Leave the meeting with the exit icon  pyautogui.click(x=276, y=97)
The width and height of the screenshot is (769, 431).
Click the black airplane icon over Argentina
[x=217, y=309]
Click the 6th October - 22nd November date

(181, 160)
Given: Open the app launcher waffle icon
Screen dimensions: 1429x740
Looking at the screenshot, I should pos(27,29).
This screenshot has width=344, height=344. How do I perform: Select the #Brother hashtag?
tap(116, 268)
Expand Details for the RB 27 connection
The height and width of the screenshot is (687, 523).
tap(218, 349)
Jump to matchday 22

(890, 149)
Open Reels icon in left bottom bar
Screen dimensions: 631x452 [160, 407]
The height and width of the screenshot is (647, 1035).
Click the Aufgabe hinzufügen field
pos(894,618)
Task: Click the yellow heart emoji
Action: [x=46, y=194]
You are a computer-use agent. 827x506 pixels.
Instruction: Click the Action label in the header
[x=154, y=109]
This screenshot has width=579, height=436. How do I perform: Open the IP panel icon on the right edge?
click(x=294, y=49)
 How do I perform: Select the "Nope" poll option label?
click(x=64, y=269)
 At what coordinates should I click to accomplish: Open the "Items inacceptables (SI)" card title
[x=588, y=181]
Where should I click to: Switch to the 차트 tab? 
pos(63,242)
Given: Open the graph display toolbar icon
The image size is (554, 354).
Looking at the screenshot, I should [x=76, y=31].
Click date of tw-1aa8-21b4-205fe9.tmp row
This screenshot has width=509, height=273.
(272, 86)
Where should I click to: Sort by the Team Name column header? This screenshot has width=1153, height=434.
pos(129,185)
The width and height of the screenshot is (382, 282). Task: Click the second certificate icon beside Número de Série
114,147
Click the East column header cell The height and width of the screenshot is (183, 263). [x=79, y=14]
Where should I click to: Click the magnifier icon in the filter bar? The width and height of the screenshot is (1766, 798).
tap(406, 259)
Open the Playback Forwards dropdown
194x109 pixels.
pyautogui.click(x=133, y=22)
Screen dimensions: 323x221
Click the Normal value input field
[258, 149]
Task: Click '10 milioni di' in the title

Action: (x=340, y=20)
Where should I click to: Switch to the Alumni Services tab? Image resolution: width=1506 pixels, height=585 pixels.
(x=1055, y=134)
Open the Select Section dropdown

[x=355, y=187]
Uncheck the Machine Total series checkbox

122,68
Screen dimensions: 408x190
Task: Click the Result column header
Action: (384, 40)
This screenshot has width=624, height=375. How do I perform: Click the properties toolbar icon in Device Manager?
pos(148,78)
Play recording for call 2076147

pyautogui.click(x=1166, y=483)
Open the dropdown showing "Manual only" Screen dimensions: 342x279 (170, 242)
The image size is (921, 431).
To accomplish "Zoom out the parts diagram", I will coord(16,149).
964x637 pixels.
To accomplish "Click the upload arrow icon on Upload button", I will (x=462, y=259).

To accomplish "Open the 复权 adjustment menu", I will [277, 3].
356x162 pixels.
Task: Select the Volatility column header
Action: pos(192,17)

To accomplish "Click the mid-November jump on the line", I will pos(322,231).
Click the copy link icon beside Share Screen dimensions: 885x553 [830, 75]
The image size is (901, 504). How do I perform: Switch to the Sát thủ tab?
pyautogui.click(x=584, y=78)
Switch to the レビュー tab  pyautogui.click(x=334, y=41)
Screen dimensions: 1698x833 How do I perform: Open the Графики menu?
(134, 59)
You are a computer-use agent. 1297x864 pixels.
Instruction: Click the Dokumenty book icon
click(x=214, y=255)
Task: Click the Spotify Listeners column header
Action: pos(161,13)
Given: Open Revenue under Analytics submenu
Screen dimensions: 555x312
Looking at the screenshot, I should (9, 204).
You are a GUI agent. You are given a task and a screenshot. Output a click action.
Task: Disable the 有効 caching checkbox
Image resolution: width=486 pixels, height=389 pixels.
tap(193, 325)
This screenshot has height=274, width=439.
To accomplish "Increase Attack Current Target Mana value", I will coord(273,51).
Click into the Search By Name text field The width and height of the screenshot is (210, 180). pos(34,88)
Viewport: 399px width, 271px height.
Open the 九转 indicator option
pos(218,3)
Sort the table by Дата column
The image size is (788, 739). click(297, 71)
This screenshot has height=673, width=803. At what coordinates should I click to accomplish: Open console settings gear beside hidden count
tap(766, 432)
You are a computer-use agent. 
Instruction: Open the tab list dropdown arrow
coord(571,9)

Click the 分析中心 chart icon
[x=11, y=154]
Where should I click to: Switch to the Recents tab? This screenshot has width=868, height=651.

○ ○ ○

Find the line that contains "Task: Disable the 有効 caching checkbox" in the data above. Reproduce it and every later line exactly, through the last one.

Task: Disable the 有効 caching checkbox
Image resolution: width=486 pixels, height=389 pixels.
tap(193, 325)
This screenshot has height=274, width=439.
To accomplish "Increase Attack Current Target Mana value", I will coord(273,51).
Click into the Search By Name text field The width and height of the screenshot is (210, 180). pos(34,88)
Viewport: 399px width, 271px height.
Open the 九转 indicator option
pos(218,3)
Sort the table by Дата column
The image size is (788, 739). click(297, 71)
This screenshot has height=673, width=803. At what coordinates should I click to accomplish: Open console settings gear beside hidden count
tap(766, 432)
You are a computer-use agent. 
Instruction: Open the tab list dropdown arrow
coord(571,9)

Click the 分析中心 chart icon
[x=11, y=154]
Where should I click to: Switch to the Recents tab? This screenshot has width=868, height=651.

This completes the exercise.